年収を上げるには
どうすればいいか問題

「年収を上げるためにはどうすればいいですか?」
20〜30代の方からそんな相談を受ける。年収はどのようにすれば上がるのか。昇進・昇格でポジションを上げる、仕事で成果を出し評価を上げるなど、努力により勝ち取ることもできる。日本の大企業においては、すでに20代でも理論上、部長、課長になることができる企業や、年収数千万円が実現できる企業は現れている。
年収を上げたい若者が転職活動に取り組んでいる。転職支援サービスの進化が止まらない。従来の求人広告、人材紹介だけでなく、スカウト型のサービスが充実している。入社と同時に転職支援サービスに登録する若者も多数いる。入社先に不満があるわけではなく、自分の市場価値を確かめるため、さらにはチャンスをつかむためである。「最初の一社」「ファーストキャリア」「石の上にも半年」という言葉も広がりつつある。日本の大手企業は「JTC(ジャパニーズトラディショナルカンパニー、いわゆる伝統的日本企業)」と呼ばれ、そこに勤務する自分から脱出するべく、外資系企業、コンサル会社、スタートアップ企業への転職を考える。年収が上がり、引く手あまたになり、タワマンに住むという先輩や友人の物語が至近距離に存在する。
転職支援サービスに対する経営者や、人事部長の想いは複雑だ。人材獲得の手段が増える一方で、自社の人材が引き抜かれるリスクは増す。人材系のCMを見るたび、若手が引き抜かれるのではないかと危機感を抱く。

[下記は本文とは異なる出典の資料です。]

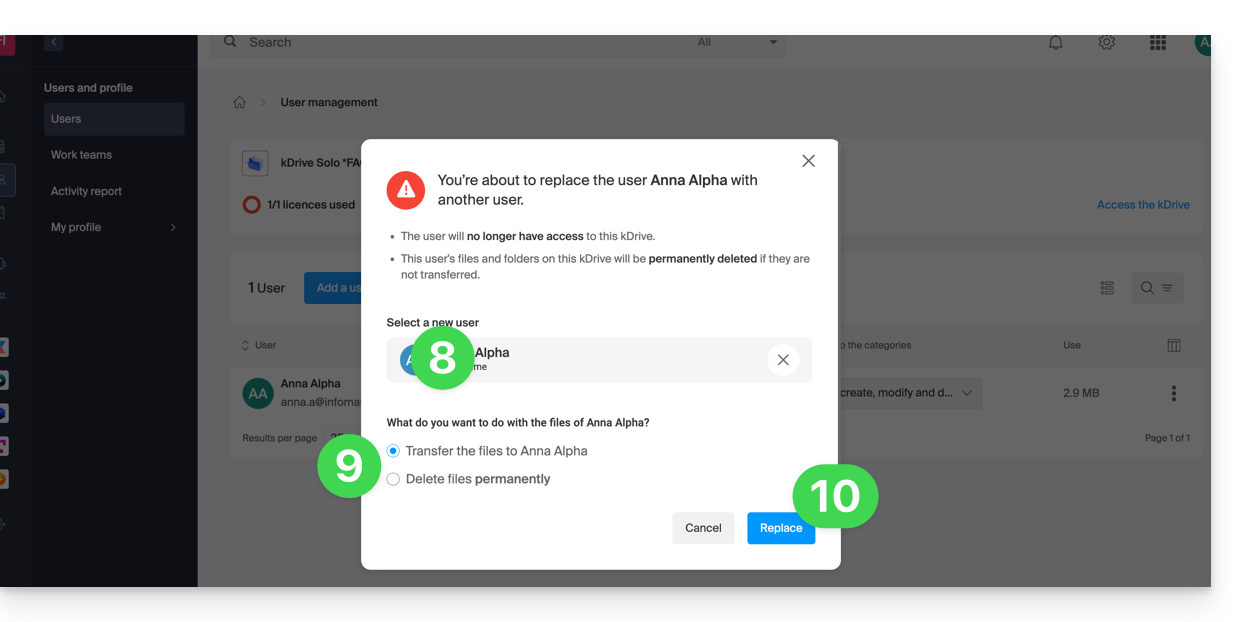
Task: Open the All search filter dropdown
Action: click(x=737, y=42)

労働者には職業選択の自由がある。人材流出リスクは、労使に健全な緊張感をもたらす。私は春闘に向けた労働組合の勉強会などで、人手・人材不足、人材流出リスクは労使が歩み寄り手をつなぎ取り組むことができる課題であり、労働者側にとっては、労働環境改善を提案する絶好の機会であると力説している。人材流出は、引き抜かれる側からは「たまったもんじゃない」が、これを労働環境改善の機会としたい。
ここまでの議論でモヤモヤした人もいることだろう。そう、年収とは努力しなければ、環境を変えなければ上がらないのだろうか。そもそも、今の年収は仕事の内容、生み出す価値、世の中の状況から考えて適切なのだろうか。この問いを忘れてはならない。これを甘えと言ってはいけない。
努力、転職で年収を上げようとする若者の勤務先の共通点は、労働組合が存在しないか、機能していないことである。やや厳しいことを言うと、組合の存在感が薄い、なかったことになっているという点である。そもそも、頑張らなくては高い年収を稼ぐことができないということ自体が、必ずしも正しくないし、危険な刷り込みである。
労働組合はこの状況にどう向き合うべきか。単に「賃上げを要求する」だけでは不十分である。なぜなら、若者が感じているのは金額だけでなく、「評価の納得感」「将来の見通し」「ここで働き続ける意味」だからだ。年収の問題は、評価制度、配置、育成、働き方と不可分であり、本来は労使で総合的に議論されるべきテーマなのである。
労働組合は働く環境を変えることができる。年収の問題を、個人の自己責任に回収させないために、できることはまだ多い。その可能性を示し続けたい。その意義は労働組合が存在しない企業で働く若者にも届くだろう。